Northcliffe, who lived from 1865 to
1922, stood up to the political establishment of his time, damning Lord
Kitchener during World War I when he was considered a war hero – and
thereby engendering the hatred of millions and driving the circulation
of his flagship paper down by some 80 per cent. He emerged victorious,
just as he had in earlier decades when his business acumen and editorial
skill had made him the outright owner of the two of the most widely
read newspapers in Britain (and many other periodicals) and the majority
proprietor of the then-leading newspaper in the world, The Times of London.
Lord Northcliffe was possibly the earliest example of the modern press baron.
Northcliffe was a man who was a bit of a
jingoistic nationalist – he took regrettable anti-German and anti-Boer
positions, for example – and it is said that he would do almost anything
to increase the circulation of the newspapers that he owned. Douglas
Reed, in his interesting book The Controversy of Zion, writes
“He was sometimes right and sometimes wrong in the causes he launched or
espoused, but he was independent and unpurchasable. He somewhat
resembled Mr. Randolph Hearst and Colonel Robert McCormick in America,
which is to say that he would do many things to increase the circulation
of his newspapers, but only within the limits of national interest; he
would not peddle blasphemy, obscenity, libel or sedition.
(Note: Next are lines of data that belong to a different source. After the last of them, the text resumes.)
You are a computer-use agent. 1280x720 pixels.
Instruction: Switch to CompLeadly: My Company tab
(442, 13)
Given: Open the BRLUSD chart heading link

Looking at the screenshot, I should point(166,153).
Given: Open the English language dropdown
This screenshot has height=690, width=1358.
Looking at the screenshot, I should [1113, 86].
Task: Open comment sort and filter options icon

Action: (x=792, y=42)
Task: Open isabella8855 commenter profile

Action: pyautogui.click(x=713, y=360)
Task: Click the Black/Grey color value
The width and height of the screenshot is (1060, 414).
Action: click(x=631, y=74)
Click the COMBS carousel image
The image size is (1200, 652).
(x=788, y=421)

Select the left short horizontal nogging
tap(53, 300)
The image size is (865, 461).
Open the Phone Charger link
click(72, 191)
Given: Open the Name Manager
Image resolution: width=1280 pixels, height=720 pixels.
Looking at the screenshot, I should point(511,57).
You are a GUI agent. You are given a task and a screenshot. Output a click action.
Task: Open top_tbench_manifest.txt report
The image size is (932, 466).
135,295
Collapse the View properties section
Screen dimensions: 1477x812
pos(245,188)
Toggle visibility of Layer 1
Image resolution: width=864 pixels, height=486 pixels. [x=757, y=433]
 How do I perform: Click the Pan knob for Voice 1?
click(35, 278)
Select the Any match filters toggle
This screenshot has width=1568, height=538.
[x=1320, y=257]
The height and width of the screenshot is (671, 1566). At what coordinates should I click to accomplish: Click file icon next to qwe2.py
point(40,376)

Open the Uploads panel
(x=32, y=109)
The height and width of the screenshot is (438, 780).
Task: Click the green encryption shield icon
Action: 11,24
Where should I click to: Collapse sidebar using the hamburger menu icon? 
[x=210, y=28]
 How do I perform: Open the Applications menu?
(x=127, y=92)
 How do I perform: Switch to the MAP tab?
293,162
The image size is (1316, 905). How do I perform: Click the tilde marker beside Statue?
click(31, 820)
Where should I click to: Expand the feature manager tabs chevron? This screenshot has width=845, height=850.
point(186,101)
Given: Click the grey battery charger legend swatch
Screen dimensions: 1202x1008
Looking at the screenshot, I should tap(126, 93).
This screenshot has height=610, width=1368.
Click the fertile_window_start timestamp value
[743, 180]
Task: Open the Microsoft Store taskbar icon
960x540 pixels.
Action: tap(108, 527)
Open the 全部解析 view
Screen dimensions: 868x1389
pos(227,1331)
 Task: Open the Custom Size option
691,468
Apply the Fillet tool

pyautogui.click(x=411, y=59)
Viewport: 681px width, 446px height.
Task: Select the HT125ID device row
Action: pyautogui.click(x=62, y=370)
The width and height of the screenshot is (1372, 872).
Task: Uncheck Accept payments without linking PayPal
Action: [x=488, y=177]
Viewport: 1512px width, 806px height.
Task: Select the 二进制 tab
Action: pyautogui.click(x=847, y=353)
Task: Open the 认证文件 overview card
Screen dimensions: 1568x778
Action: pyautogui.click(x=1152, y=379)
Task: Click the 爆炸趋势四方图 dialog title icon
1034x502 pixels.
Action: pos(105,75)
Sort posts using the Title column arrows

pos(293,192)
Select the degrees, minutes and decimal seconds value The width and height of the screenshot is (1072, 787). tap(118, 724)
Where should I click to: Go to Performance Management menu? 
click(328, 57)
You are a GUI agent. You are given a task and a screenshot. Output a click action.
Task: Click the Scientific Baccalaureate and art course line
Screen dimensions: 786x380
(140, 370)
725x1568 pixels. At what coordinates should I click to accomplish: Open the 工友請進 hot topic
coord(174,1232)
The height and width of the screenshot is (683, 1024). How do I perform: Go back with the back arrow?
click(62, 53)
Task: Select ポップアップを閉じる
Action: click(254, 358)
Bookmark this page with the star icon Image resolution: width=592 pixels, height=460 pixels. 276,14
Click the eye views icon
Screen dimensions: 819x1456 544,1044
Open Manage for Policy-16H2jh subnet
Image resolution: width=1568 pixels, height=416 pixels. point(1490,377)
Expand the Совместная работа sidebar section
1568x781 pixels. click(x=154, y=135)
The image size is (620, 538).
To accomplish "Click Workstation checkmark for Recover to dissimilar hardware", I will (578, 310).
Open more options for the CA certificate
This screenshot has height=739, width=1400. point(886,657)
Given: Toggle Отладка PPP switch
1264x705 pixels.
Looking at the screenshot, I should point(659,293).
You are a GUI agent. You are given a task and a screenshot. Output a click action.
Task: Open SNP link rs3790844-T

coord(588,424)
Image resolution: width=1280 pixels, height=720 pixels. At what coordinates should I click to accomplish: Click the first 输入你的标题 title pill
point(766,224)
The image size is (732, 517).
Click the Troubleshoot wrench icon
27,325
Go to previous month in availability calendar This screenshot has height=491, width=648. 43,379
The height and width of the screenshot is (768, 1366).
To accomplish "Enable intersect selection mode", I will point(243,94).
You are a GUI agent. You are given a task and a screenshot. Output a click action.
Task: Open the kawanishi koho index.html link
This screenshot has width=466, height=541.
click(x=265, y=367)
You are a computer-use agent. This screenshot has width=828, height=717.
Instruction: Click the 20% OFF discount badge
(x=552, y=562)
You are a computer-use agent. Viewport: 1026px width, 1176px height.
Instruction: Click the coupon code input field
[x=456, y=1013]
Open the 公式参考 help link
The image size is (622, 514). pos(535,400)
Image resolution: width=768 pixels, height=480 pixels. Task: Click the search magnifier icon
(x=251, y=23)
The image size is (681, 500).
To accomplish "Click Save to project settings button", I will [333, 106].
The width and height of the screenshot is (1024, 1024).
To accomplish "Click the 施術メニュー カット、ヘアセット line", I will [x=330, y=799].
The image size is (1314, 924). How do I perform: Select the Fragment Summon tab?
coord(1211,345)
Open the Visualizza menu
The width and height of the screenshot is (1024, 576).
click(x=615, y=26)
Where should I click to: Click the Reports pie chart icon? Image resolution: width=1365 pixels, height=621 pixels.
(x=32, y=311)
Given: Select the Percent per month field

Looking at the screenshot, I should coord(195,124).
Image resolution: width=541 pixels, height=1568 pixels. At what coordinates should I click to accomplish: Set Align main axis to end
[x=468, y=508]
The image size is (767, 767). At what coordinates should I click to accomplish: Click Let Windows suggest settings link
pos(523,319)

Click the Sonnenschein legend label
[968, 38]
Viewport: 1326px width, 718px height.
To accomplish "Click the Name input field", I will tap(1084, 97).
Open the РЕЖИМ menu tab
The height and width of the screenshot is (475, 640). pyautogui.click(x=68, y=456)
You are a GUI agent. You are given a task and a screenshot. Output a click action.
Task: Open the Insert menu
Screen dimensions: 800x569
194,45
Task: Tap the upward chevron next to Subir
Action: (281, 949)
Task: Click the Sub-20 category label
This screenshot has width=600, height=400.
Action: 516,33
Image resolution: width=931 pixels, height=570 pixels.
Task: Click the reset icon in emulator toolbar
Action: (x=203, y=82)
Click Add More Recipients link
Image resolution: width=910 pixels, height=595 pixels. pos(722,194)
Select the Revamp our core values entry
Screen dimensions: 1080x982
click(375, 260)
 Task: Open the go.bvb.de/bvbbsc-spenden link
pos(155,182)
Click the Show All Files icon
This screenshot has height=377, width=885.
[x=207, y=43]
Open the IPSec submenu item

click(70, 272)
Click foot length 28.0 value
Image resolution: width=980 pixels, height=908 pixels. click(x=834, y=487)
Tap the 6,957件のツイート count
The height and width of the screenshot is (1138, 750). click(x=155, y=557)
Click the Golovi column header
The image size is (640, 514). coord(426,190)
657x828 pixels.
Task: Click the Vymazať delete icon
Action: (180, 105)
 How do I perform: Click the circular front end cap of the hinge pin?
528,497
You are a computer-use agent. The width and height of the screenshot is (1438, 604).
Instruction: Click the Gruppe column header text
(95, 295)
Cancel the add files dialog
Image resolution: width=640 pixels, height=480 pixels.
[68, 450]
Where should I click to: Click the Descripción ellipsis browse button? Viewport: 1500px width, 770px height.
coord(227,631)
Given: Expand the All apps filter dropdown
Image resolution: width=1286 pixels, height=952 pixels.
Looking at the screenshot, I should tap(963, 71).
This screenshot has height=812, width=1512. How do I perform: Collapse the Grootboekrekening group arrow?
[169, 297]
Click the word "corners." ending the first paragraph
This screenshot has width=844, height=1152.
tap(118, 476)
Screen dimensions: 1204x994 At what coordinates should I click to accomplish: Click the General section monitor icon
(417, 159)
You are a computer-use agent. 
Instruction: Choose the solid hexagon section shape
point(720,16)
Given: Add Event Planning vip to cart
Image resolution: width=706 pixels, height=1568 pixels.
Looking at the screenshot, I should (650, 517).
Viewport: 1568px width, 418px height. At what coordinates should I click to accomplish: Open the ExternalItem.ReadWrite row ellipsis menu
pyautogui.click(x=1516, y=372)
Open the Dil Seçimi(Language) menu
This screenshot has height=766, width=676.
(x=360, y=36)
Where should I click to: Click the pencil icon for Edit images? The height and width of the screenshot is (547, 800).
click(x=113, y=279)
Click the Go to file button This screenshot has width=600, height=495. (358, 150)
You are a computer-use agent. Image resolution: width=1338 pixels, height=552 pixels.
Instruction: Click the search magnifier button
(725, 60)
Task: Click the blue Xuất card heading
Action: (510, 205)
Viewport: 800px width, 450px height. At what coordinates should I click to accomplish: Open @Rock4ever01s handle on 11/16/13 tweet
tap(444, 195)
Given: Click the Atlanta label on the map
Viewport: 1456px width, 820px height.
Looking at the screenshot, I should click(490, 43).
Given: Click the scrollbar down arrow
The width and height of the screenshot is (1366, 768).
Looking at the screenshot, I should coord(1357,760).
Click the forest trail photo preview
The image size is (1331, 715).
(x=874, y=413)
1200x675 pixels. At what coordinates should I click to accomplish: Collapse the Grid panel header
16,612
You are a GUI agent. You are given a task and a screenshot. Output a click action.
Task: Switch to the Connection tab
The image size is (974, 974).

He could not
be cowed and was a force in the land.”
Northcliffe, the son of an English
barrister, was born Alfred Harmsworth near Dublin on the 15th of July
1865. With his brother Harold (later Lord Rothermere) he started the
magazine Answers to Correspondents in 1888, which rapidly
became a success with its question-and-answer format, selling over a
million copies a week. He then founded a children’s newspaper, Comic Cuts, a woman’s magazine, Forget-Me-Nots, purchased the bankrupt Evening News and made it a success by modernizing it, and founded the revolutionary Daily Mail,
which pioneered low-cost production, lavish use of illustrations, the
smaller tabloid paper size, terse, fact-filled writing, sports and
women’s sections, serial novels, and banner headlines. By the time of
the Boer war, the paper sold a million copies a day. Harmsworth took
what he considered a patriotic position, stating that the Mail stood for “the power, the supremacy and the greatness of the British Empire.”
The part-Jewish publisher Joseph
Pulitzer was so impressed with Harmsworth’s talents that he hired him to
edit the first edition of his brand new New York World on the
first day of the twentieth century, which he did – using the tabloid
(meaning compressed) size which he had pioneered and named, and which
later become the dominant format for British newspapers.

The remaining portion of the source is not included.